DATASET:
+---+

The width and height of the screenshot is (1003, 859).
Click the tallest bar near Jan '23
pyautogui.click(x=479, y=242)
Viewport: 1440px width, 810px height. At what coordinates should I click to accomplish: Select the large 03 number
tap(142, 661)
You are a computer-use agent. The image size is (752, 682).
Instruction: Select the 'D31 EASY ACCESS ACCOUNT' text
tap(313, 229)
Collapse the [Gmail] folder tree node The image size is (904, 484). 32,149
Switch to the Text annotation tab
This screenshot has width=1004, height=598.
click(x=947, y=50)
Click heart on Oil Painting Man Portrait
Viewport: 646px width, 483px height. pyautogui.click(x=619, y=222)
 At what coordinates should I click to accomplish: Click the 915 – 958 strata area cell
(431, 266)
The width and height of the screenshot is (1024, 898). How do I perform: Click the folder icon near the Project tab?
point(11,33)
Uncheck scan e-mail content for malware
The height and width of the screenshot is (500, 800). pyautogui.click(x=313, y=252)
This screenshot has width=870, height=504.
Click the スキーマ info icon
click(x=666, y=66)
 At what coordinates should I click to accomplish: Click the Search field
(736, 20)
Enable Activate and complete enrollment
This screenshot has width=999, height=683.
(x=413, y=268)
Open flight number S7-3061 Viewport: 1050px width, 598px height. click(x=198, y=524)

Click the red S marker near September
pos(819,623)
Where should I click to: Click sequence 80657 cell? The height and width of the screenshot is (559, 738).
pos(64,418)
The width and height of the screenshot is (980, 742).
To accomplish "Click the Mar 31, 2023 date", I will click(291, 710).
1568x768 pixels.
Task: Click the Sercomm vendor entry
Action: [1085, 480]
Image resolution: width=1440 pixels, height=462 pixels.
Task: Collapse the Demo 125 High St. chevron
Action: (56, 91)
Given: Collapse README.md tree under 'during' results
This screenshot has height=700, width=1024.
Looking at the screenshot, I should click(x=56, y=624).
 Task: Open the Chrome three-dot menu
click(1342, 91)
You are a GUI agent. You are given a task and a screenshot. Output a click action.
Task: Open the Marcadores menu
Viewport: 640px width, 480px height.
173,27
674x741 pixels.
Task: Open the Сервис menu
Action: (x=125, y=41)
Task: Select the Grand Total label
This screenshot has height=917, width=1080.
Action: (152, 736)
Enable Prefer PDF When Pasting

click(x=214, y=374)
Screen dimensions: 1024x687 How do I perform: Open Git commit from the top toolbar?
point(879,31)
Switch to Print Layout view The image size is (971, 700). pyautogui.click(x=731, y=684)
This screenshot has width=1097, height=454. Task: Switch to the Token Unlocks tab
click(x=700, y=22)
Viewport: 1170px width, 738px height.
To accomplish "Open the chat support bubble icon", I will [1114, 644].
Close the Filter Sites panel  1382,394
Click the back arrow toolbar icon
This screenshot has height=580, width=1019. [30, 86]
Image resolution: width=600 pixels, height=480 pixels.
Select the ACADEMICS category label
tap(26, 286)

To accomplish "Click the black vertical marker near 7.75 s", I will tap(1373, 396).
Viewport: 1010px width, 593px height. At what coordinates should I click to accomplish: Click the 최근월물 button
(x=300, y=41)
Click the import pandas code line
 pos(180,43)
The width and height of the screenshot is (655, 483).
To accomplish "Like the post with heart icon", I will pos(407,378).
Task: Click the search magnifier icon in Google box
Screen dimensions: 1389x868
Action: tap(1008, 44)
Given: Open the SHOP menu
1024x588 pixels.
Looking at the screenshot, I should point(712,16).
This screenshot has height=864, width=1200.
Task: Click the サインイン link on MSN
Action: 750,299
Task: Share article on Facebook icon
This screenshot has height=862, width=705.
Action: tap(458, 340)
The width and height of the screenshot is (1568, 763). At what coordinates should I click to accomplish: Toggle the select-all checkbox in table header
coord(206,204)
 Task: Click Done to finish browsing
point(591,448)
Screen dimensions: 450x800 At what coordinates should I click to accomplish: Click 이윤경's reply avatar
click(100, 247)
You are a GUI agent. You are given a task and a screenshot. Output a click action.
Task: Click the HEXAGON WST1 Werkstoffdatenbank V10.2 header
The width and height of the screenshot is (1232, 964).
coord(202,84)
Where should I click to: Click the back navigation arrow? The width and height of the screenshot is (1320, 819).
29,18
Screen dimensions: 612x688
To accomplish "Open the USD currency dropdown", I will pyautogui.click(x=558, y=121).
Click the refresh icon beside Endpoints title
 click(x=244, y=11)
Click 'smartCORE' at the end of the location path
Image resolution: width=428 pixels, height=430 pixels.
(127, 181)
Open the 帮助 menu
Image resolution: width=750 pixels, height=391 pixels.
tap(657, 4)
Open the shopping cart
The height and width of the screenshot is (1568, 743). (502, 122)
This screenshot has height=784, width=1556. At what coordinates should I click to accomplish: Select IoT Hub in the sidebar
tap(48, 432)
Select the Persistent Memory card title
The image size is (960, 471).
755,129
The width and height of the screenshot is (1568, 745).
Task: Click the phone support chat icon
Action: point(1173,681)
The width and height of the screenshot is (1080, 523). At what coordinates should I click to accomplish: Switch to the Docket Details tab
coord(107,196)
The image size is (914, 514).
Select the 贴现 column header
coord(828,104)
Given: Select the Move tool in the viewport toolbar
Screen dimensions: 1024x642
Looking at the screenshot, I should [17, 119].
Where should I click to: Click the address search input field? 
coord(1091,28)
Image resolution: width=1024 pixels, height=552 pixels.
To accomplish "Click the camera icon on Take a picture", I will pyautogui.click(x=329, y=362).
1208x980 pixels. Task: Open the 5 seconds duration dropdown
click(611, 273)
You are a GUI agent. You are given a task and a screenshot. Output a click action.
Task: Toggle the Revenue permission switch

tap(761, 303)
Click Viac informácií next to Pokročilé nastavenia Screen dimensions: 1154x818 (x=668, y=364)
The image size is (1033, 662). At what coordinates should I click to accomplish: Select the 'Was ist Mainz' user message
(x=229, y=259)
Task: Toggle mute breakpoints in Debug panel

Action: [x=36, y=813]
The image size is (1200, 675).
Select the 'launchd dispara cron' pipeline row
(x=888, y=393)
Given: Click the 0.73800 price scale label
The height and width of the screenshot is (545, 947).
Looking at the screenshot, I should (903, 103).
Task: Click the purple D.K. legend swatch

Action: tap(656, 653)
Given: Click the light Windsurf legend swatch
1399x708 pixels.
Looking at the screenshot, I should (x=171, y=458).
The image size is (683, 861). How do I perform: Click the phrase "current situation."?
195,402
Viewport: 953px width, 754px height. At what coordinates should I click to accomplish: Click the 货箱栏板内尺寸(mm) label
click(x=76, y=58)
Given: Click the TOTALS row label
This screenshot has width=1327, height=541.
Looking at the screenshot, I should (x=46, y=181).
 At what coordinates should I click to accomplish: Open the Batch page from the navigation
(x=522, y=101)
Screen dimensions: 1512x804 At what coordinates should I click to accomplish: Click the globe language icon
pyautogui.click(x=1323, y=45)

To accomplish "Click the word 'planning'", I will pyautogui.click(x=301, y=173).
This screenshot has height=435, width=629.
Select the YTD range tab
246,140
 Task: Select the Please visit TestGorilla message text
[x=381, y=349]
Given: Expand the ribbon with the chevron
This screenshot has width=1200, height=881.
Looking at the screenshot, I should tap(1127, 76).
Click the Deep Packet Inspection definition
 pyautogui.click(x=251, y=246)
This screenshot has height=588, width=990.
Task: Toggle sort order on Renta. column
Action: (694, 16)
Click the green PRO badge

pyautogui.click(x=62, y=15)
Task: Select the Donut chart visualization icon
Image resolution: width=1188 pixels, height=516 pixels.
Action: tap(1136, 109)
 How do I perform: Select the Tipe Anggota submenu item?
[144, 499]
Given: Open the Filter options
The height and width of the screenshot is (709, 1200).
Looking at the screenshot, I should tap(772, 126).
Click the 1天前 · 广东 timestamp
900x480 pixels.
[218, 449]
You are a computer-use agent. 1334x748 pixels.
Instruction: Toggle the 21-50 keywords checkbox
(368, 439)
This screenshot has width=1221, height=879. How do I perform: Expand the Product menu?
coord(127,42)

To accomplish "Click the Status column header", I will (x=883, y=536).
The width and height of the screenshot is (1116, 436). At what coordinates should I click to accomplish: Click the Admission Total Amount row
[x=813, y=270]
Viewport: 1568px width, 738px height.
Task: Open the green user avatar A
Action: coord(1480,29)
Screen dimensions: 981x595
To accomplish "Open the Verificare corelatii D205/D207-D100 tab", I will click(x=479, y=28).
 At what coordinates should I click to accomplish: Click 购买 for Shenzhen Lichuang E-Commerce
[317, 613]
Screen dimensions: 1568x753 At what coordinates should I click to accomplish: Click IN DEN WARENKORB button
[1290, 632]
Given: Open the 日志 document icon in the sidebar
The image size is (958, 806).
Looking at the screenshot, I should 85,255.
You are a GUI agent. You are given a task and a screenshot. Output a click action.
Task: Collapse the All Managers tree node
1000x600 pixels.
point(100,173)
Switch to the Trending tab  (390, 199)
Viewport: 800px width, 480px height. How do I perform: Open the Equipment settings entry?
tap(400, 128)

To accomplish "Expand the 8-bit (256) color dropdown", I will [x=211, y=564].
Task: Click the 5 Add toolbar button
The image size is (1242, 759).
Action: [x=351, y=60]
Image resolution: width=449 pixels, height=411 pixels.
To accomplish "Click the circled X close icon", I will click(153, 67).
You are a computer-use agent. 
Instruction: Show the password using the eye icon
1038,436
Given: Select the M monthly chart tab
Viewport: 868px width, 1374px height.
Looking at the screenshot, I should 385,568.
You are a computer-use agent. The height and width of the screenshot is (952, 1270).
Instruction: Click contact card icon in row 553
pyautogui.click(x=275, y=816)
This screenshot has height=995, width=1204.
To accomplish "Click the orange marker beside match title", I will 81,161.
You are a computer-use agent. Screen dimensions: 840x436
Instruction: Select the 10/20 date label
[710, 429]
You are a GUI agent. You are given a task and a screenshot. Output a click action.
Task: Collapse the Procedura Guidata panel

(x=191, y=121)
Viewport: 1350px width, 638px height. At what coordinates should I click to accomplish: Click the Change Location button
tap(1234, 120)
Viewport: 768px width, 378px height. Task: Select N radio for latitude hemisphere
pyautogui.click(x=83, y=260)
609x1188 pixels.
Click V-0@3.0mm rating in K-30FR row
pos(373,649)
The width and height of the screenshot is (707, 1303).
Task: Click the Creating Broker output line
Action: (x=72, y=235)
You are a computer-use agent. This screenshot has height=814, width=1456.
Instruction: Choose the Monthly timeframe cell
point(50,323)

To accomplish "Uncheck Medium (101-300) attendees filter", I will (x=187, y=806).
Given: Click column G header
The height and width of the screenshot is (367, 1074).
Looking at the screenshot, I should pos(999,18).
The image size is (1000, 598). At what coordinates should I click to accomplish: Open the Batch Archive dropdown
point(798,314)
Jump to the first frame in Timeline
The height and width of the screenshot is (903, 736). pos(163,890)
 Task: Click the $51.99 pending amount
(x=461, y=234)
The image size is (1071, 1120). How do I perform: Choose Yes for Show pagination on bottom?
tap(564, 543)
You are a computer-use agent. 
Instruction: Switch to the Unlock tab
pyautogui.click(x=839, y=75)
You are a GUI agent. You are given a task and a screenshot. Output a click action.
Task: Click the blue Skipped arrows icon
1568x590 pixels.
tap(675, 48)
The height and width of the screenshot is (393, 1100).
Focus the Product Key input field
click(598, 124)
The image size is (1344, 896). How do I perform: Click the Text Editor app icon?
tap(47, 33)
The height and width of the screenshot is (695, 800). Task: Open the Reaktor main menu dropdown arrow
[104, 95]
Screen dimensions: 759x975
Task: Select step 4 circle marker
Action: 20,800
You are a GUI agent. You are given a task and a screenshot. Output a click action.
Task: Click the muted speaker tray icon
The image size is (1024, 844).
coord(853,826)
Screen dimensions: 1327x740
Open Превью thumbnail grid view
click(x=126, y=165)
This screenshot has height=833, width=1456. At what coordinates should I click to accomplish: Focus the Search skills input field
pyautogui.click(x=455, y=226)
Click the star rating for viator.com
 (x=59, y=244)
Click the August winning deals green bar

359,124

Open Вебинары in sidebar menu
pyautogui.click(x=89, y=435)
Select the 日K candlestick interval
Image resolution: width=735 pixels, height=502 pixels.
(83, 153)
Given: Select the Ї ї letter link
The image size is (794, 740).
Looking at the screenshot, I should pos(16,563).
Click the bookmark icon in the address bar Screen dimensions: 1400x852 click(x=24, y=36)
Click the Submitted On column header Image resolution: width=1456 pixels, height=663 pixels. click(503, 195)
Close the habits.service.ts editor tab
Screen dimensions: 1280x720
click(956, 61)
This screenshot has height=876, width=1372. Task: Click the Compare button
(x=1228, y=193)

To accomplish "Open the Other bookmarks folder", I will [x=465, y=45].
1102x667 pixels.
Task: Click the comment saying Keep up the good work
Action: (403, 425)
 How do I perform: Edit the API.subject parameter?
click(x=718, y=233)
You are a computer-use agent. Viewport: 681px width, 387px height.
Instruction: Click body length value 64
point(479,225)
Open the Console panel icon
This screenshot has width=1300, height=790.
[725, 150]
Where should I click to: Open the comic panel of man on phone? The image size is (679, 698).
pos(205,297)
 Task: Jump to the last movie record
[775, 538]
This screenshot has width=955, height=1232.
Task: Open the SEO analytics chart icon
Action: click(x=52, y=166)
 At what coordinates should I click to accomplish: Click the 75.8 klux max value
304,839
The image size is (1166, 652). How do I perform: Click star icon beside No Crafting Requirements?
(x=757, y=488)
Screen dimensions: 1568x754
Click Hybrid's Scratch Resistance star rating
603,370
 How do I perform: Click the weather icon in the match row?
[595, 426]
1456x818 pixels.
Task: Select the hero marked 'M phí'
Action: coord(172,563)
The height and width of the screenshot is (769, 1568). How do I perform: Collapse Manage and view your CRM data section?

+---+

Copy out the range of lines above starting at the line with "Task: Click the muted speaker tray icon" and ending at the line with "Screen dimensions: 1568x754", exactly and including both.

Task: Click the muted speaker tray icon
The image size is (1024, 844).
coord(853,826)
Screen dimensions: 1327x740
Open Превью thumbnail grid view
click(x=126, y=165)
This screenshot has height=833, width=1456. At what coordinates should I click to accomplish: Focus the Search skills input field
pyautogui.click(x=455, y=226)
Click the star rating for viator.com
 (x=59, y=244)
Click the August winning deals green bar

359,124

Open Вебинары in sidebar menu
pyautogui.click(x=89, y=435)
Select the 日K candlestick interval
Image resolution: width=735 pixels, height=502 pixels.
(83, 153)
Given: Select the Ї ї letter link
The image size is (794, 740).
Looking at the screenshot, I should pos(16,563).
Click the bookmark icon in the address bar Screen dimensions: 1400x852 click(x=24, y=36)
Click the Submitted On column header Image resolution: width=1456 pixels, height=663 pixels. click(503, 195)
Close the habits.service.ts editor tab
Screen dimensions: 1280x720
click(956, 61)
This screenshot has height=876, width=1372. Task: Click the Compare button
(x=1228, y=193)

To accomplish "Open the Other bookmarks folder", I will [x=465, y=45].
1102x667 pixels.
Task: Click the comment saying Keep up the good work
Action: (403, 425)
 How do I perform: Edit the API.subject parameter?
click(x=718, y=233)
You are a computer-use agent. Viewport: 681px width, 387px height.
Instruction: Click body length value 64
point(479,225)
Open the Console panel icon
This screenshot has width=1300, height=790.
[725, 150]
Where should I click to: Open the comic panel of man on phone? The image size is (679, 698).
pos(205,297)
 Task: Jump to the last movie record
[775, 538]
This screenshot has width=955, height=1232.
Task: Open the SEO analytics chart icon
Action: click(x=52, y=166)
 At what coordinates should I click to accomplish: Click the 75.8 klux max value
304,839
The image size is (1166, 652). How do I perform: Click star icon beside No Crafting Requirements?
(x=757, y=488)
Screen dimensions: 1568x754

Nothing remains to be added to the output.